Rows of pointing data

___

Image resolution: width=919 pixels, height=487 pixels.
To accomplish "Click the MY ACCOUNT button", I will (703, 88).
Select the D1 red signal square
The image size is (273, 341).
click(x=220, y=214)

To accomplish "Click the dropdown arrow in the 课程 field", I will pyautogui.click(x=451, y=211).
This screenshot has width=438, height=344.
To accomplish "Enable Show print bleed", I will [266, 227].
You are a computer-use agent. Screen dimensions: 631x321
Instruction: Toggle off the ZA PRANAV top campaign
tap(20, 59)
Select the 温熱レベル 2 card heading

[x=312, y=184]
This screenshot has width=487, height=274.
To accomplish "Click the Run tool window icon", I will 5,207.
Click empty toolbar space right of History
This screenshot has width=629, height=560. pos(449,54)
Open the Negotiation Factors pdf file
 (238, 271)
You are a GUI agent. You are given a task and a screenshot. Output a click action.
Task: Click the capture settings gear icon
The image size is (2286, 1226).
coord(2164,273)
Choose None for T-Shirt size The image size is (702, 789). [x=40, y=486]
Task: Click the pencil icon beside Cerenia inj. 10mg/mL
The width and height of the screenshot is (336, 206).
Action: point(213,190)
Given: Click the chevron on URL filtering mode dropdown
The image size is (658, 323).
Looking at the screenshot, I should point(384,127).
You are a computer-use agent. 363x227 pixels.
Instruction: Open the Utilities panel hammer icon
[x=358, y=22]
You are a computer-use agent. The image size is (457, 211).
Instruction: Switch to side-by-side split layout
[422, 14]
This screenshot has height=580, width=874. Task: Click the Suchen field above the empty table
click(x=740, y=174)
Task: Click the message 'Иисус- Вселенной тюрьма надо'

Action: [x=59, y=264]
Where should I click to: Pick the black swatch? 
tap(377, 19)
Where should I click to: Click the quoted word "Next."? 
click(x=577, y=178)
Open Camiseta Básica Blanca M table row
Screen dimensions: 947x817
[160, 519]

___

Reproduce every item above, line for line, without changing anything.

§ EXERCISE RESULT:
Image resolution: width=919 pixels, height=487 pixels.
To accomplish "Click the MY ACCOUNT button", I will (703, 88).
Select the D1 red signal square
The image size is (273, 341).
click(x=220, y=214)

To accomplish "Click the dropdown arrow in the 课程 field", I will pyautogui.click(x=451, y=211).
This screenshot has width=438, height=344.
To accomplish "Enable Show print bleed", I will [266, 227].
You are a computer-use agent. Screen dimensions: 631x321
Instruction: Toggle off the ZA PRANAV top campaign
tap(20, 59)
Select the 温熱レベル 2 card heading

[x=312, y=184]
This screenshot has width=487, height=274.
To accomplish "Click the Run tool window icon", I will 5,207.
Click empty toolbar space right of History
This screenshot has width=629, height=560. pos(449,54)
Open the Negotiation Factors pdf file
 (238, 271)
You are a GUI agent. You are given a task and a screenshot. Output a click action.
Task: Click the capture settings gear icon
The image size is (2286, 1226).
coord(2164,273)
Choose None for T-Shirt size The image size is (702, 789). [x=40, y=486]
Task: Click the pencil icon beside Cerenia inj. 10mg/mL
The width and height of the screenshot is (336, 206).
Action: point(213,190)
Given: Click the chevron on URL filtering mode dropdown
The image size is (658, 323).
Looking at the screenshot, I should point(384,127).
You are a computer-use agent. 363x227 pixels.
Instruction: Open the Utilities panel hammer icon
[x=358, y=22]
You are a computer-use agent. The image size is (457, 211).
Instruction: Switch to side-by-side split layout
[422, 14]
This screenshot has height=580, width=874. Task: Click the Suchen field above the empty table
click(x=740, y=174)
Task: Click the message 'Иисус- Вселенной тюрьма надо'

Action: [x=59, y=264]
Where should I click to: Pick the black swatch? 
tap(377, 19)
Where should I click to: Click the quoted word "Next."? 
click(x=577, y=178)
Open Camiseta Básica Blanca M table row
Screen dimensions: 947x817
[160, 519]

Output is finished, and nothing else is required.